# Testing Strategy
Our testing strategy is grounded in real issues from ANN libraries (hnswlib, faiss, usearch, annoy).
## Known Failure Modes (from real issues)
### 1. Neighbor Selection Parameter Bugs
**hnswlib #635, #606**: Using `M` instead of `M_max` for layer 0 results in fewer connections than configured.
**Our mitigation**: Property tests verify that layer 0 has expected connectivity:
```rust
#[test]
fn layer0_has_correct_connectivity() {
// Verify layer 0 uses M_max, not M
}
```
### 2. Deletion/Streaming Bugs
**hnswlib #608, #626**: Use-after-free and search failures after deleting vectors.
**Our mitigation**:
- Integration tests that add, delete, then search
- Property tests with random add/delete sequences
### 3. Normalization Bugs
**hnswlib #592**: Brute force search doesn't normalize query for cosine distance.
**Our mitigation**:
- Document the normalization requirement clearly
- Provide `normalize()` helper in examples
- Test that cosine distance returns expected values for known inputs
### 4. Integer Overflow
**faiss #4295**: `ntotal * M` overflow on 60M+ vectors with M=64.
**Our mitigation**:
- Use `usize` (64-bit on 64-bit platforms) for size calculations
- Property tests with boundary values
### 5. Quantization Issues
**usearch #405**: i8 quantization + inner product gives wrong results.
**Our mitigation**:
- Document metric compatibility for each quantization type
- Integration tests for ternary quantization recall
### 6. Small Dataset Performance
**hnswlib #618**: Suboptimal latency on small datasets (13K vectors).
**Our mitigation**:
- Document parameter guidance for different dataset sizes
- Examples show latency/recall tradeoffs
## Test Categories
### Unit Tests (`src/**/*_test.rs`)
Fast, isolated tests for individual functions.

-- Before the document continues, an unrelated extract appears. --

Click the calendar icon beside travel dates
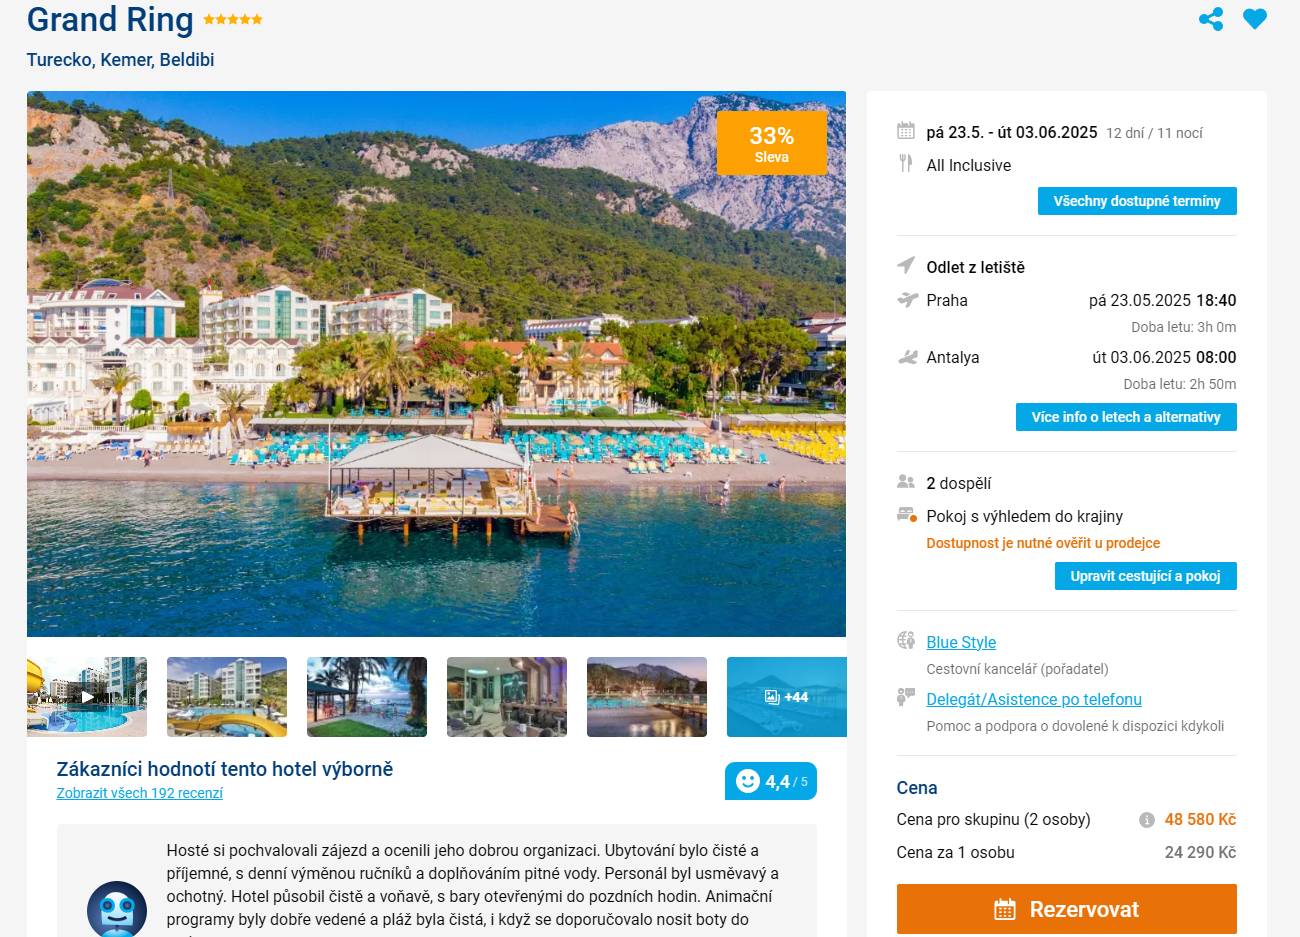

### Integration Tests (`tests/`)
- `hnsw_e2e.rs`: Full index lifecycle (build, search, persist, reload)
- `edge_cases.rs`: Boundary conditions, empty inputs, single elements
- `property_tests.rs`: Randomized invariant checking
### Benchmarks (`benches/`)
- `recall.rs`: Measures recall@k vs brute force
- `distance.rs`: SIMD dispatch performance
- `scaling.rs`: Performance vs dataset size
### Examples (`examples/`)
- Serve as smoke tests (`cargo run --example X`)
- Document expected outputs
## Recall Regression Detection
CI fails if recall@10 drops below 80% on the standard test:
```yaml
- name: Run recall benchmark
run: |
cargo run --release --example 02_measure_recall 2>&1 | tee recall_output.txt
if ! grep -q "84\." recall_output.txt; then
echo "Recall regression detected!"
exit 1
fi
```
## Adding New Tests
When adding tests, consider:
1. **What real-world bug does this catch?** Link to issue if possible.
2. **Is this a unit test or integration test?** Unit = one function, integration = multiple components.
3. **Should this be a property test?** If testing an invariant (e.g., "distance is always non-negative").
## Running Tests Locally
```bash
# Fast iteration (unit tests only)
cargo test --lib
# Full test suite
cargo test --no-default-features --features hnsw
# Property tests (slower, more thorough)
cargo test property_
# With coverage
cargo llvm-cov --no-default-features --features hnsw
```
## CI Matrix
| `test` | ubuntu-latest | All | Primary validation |
| `test-arm` | macos-latest | All | ARM/NEON paths |
| `msrv` | ubuntu-latest | Check | API stability |
| `recall-regression` | ubuntu-latest | Example | Quality guard |
| `docs` | ubuntu-latest | Doc build | Doc completeness |